This summer at Tanglewood, the Boston Symphony Orchestra has made it a practice to have the composers of the contemporary pieces that open the programs – many of them premieres – present to say a few words. Since some of these works have been high concept, the introductions have been a boon to the listener. Often the composer’s personality is reflected in the work as well as the concept, adding an extra level of accessibility. Though Roberto Sierra’s Fandangos for orchestra was not a premiere, the composer’s ebullient and colorful introduction, calling his piece "a handshake with the 18th century" and admitting that he is "a little crazy" just like the Antonio Soler fandango which inspired him, paved the way for a more immediate appreciation of the performance.
Another fandango by Luigi Boccherini also peeks around the corner from time to time, but it’s the insistent triple meter of the Soler which knits together the colorfully orchestrated episodes that follow, calling things back to order when the variations go astray. Given the fandango’s ostinato quality, there is more than a hint of Ravel’s Bolero here, however crossbred with La Valse. There is no uninterrupted build-up until the final pages of the score. Instead the variations peter out, disintegrate into dissonance or descend into complete chaos. JoAnn Falletta, making her BSO debut, led a brash, high-spirited performance, embracing all the craziness.
Recent soloists appearing with the BSO have completely rethought their approach to Tchaikovsky’s Violin Concerto. Anne-Sophie Mutter was the last to offer a thought-provoking and masterful take; Joshua Bell continued in that vein with a performance marked by incisive attacks, refined dynamics and an elastic approach to tempo. The broad phrasing and tempo of the violin’s entrance set the tone for an interpretation marked by its intimacy, shading and originality. Where others might blaze through the first movement – almost a concerto within the concerto – Bell took his time, extending more than 20 minutes. When he did pick up the tempo, as he did towards the end, the effect was electric. The same goes for any louder passages, which stand out thanks to the softer dynamics prevailing. None of this was willful or self-indulgent but in the service of expressing an overall emotional arc. Falletta and the orchestra followed his lead, and the audience rose in an unprecedented standing ovation at the conclusion of the movement. There was nothing anticlimactic to what followed either, since the remaining two movements proved to be equally absorbing, heartfelt and searching. It’s hard to make an old warhorse run like the thoroughbred it once was. In this case, Bell and Falletta achieved just that.
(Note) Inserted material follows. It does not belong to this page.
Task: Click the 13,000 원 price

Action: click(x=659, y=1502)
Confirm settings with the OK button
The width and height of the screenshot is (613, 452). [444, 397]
The evening closed on a colorful note equal to the one which opened it with kaleidoscopic performances of two of the most evocative pieces of scene painting in the repertory: The Fountains of Rome and The Pines of Rome by Respighi. The music reflects the nature of the four fountains and their unique flow of water: the twin giant goblets of the Valle Giulia built in 1911 for the Universal Exposition, with their gentle overflow falling to the basin below; Bernini’s modest Triton fountain with the demigod blowing his conch shell, the source of the fountain’s generous cascade; the Trevi with its baroque allegory providing a narrative; and the large red granite ancient Roman basin of the Villa Medici with its modest bubbler in the middle. Like the first fountain in the series a gentle overflow falls into a pool below. Since the pines are inert, Respighi limns vignettes of the activities which take or took place under and around them, from the play of children to the hymns of the first Christians and a Roman triumph processing down the Appian Way.
Falletta drew straightforward and sensitive readings that avoided the bombast of more routine approaches. She painted the flow of water and surrounding scenes with the varying colors of the sun, which traces its course from the quiet of sunrise to the repose of sunset. Those more contemplative soundscapes were in sharp contrast to the high drama, lively activity and spectacle with which she imbued the four pine-studded settings. The overwhelming effect of the Appian Way procession was magnified by placing a brass choir on the floor of the shed to the left. The program ended it as had begun with an insistent beat building to a titanic climax.